塔尔谷?旁边的参谋迅速在马上指出该地区的地形图。
那是一条连接北部山区与南部丘陵平原的重要通道,谷道不算特别宽阔,但足以通行大军和辎重。
哈拉尔德若想将劫掠到的大量人口和物资尽快运回关外,塔尔谷是可供选择的路径之一。
更重要的是,哨骑遭遇战和索伦人谨慎的反应说明,那里很可能有索伦人的重要队伍,至少是有价值的猎物,才会布置精锐游骑前出警戒并封锁消息。
“传令全军,” 卡尔不再犹豫,马鞭指向西南,声音斩钉截铁,“转向,南下去塔尔谷! 加快速度!”
几乎与此同时,塔尔谷中。
一支庞大的、混乱不堪的队伍,正如同一条臃肿而迟缓的巨蟒,在蜿蜒的谷道中艰难蠕动。
队伍最前方和两翼,是剽悍的索伦骑兵,他们骑在抢来的或自备的战马上,警惕地扫视着两侧的山崖。
中间则是被长绳串联、哭哭啼啼、步履蹒跚的数千名俘虏——男女老少皆有,面色绝望。
俘虏队伍前后,夹杂着数百辆抢来的大车和牛车,车上堆满了鼓鼓囊囊的麻袋、箱笼,甚至还有鸡鸭牛羊被胡乱拴在车后,发出阵阵悲鸣。
几面绘有鹰、雀等部落图腾的旗帜在队伍中段无力地耷拉着,显示着这支队伍的归属——正是索伦“八大兵团”之一,由乌尔夫率领的雀兵团。
与哈拉尔德主力选择相对谨慎的路线和及时收缩不同,乌尔夫此人向来以贪婪着称,打卡尔他最胆小,劫掠的事情他赶在最前面。
入关之后,他被南方相对富庶的景象晃花了眼,早将哈拉尔德“速战速决、捞一把就走”的命令抛到了九霄云外。
他率领本部兵马,如同一头闯进羊圈的饿狼,在鹰巢南部地区疯狂扫荡,哪里油水多就往哪里钻,想抢几天就抢几天,彻底放飞了自我。
由于他深入太远,哈拉尔德关于“卡尔来袭、立即北撤”的紧急命令,几经周折才送到他手中。
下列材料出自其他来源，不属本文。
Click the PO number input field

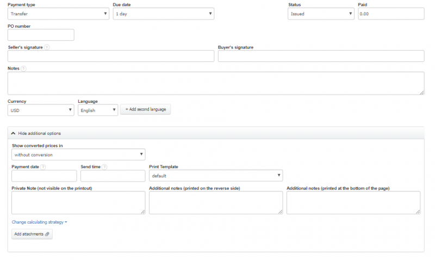[41, 35]

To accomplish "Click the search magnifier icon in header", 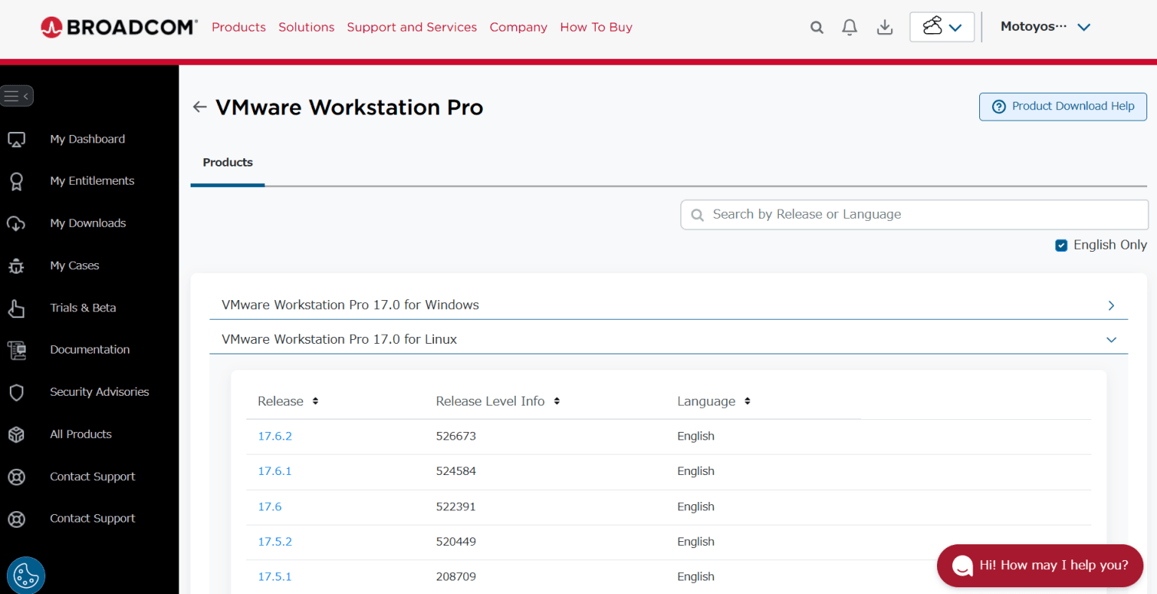I will coord(817,28).
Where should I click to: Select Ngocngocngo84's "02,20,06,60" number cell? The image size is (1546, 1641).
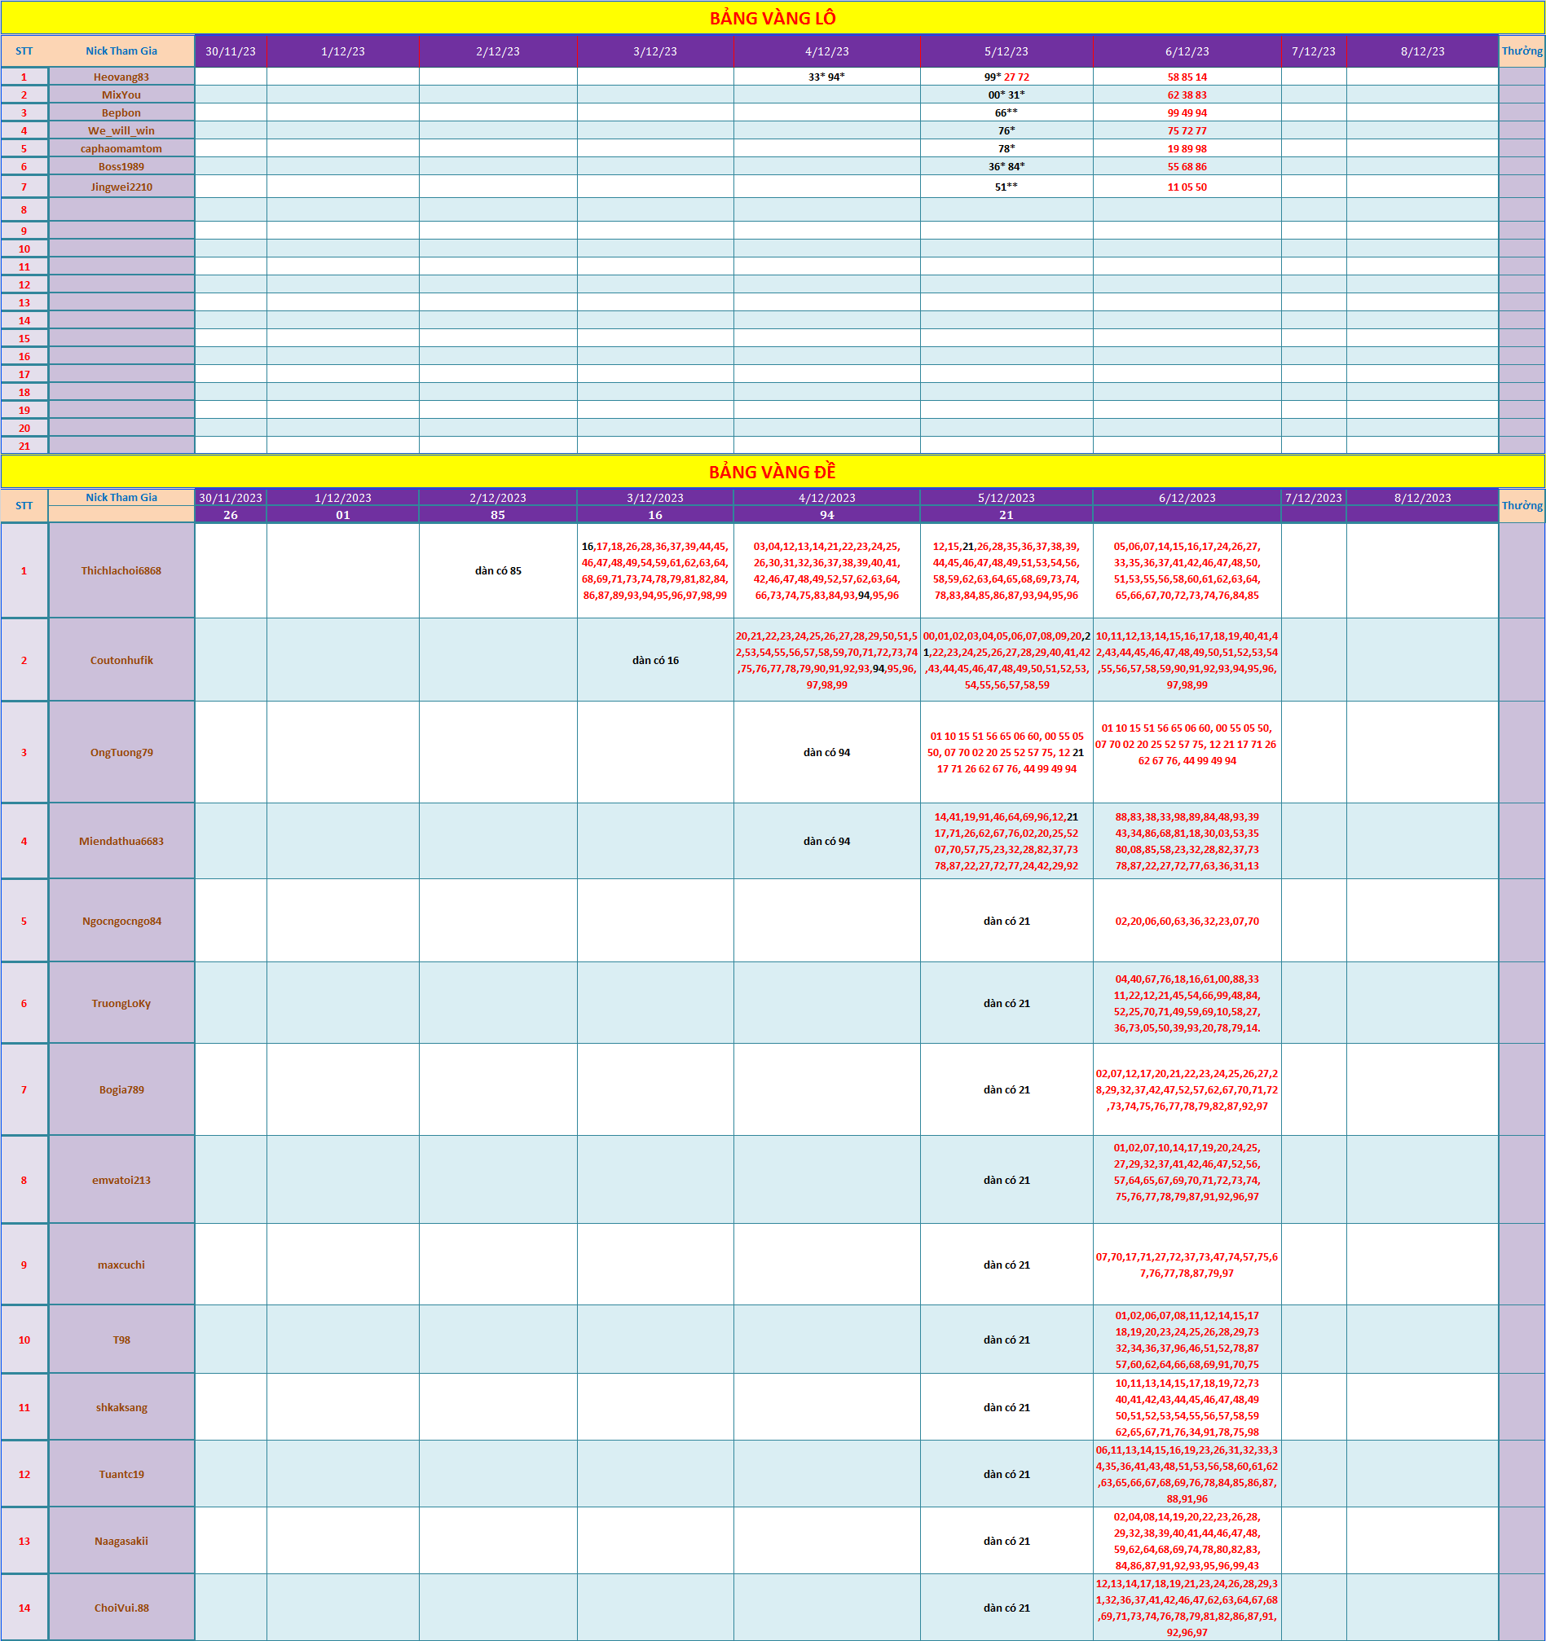(x=1187, y=921)
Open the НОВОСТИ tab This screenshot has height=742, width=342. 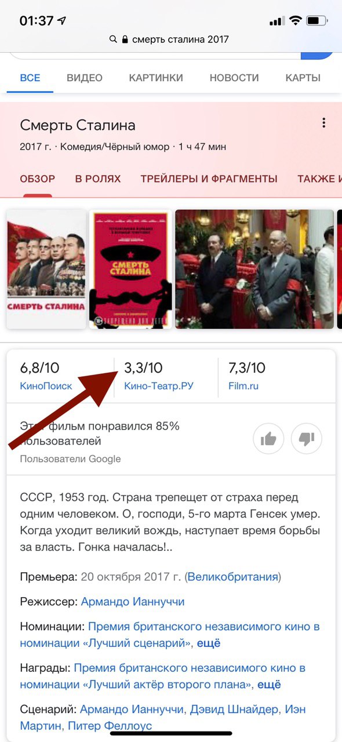click(x=234, y=78)
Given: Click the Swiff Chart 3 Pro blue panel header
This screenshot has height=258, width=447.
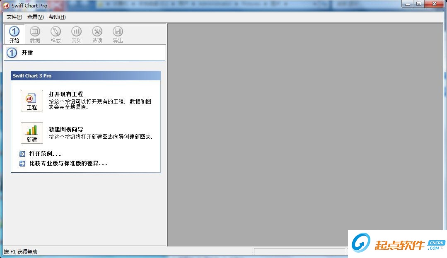Looking at the screenshot, I should [85, 76].
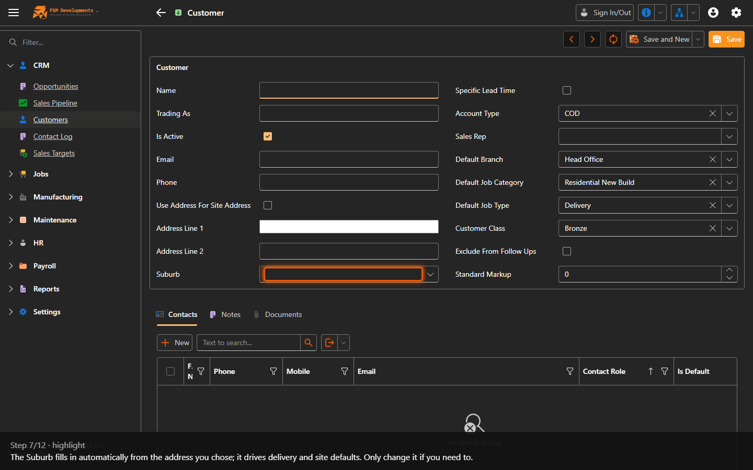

当乌尔夫得知那个让他和许多索伦老兵做噩梦的名字再次出现,并且正朝这个方向而来时,他这才感到了恐慌,急忙下令收拢部队,押解着最多的俘虏和财物,仓皇向北,企图穿过塔尔谷,逃回关外。
“大人,” 一名向导对马上的乌尔夫说,“出了前面这塔尔谷,就彻底出了这片大山,眼前便是一马平川。 到了平地上,咱们骑兵速度快,那卡尔就算追来,也定然抓不住咱们了! 而且这一路上的堡寨守军,听说咱们大军过来,早跑得精光,无人敢挡道。”
乌尔夫骑在一匹抢来的高头大马上,闻言,惊惧之心稍去,惯有的狂妄和贪婪又冒了上来。
他摸了摸脸上的胡须,看着身后这绵延数里、代表着他“丰功伟绩”的队伍,尤其是那些哭哭啼啼的俘虏,在他眼里都是会走路的金币和劳动力,咧嘴笑了起来,露出黄黑的牙齿:“跑?老子抢了这么多好东西,凭什么要像丧家犬一样只知道跑?他卡尔是厉害,可老子乌尔夫也不是泥捏的!”
仿佛为了印证他的“勇气”,就在此时,队伍前方警戒的哨骑奔回数骑,来到乌尔夫面前汇报:“兵团长!前面谷口附近,有一座塔尔堡,看样子没有废弃,里面似乎还有守军驻扎,人数……好像不少! 旗帜看不清楚,但肯定不是咱们的人。”
“哦?塔尔堡?还有守军?人数不少?” 乌尔夫先是一愣,随即仿佛听到了什么天大的笑话,仰头爆发出震耳欲聋的狂笑:“哈哈哈哈哈!好!好得很!老子正觉得这趟抢的奴隶还不够多,回去分赏部下还差点意思!这就有不知死活的,自己把肥肉送到嘴边来了!”
他猛地收起笑容,脸上横肉抖动,眼中凶光四射,拔出腰间的弯刀,向前狠狠一挥,声如洪钟地吼道:“儿郎们!前面有座不知死活的城堡,里面有的是两脚羊和财货! 跟老子冲上去,打破它,男人全杀光,女人和财物都是你们的!又可以多抓些奴隶了!”
他顿了顿,仿佛是为了给自己和手下打气,又重重哼了一声,对着空气,也像是对着那个尚未谋面却已让他心生恐惧的对手,咬牙切齿地低吼了一句:“哼哼,卡尔…… 老子先拔了你这颗钉子,捞足本钱再说!”
在他的鼓动和劫掠欲望的驱使下,原本就纪律散漫的索伦劫掠军,再次躁动起来。
骑兵们发出嗷嗷的嚎叫,催促着俘虏和车队加快速度,一股野蛮而贪婪的洪流,向着谷口那座突然出现的、似乎充满诱惑的塔尔堡,汹涌扑去。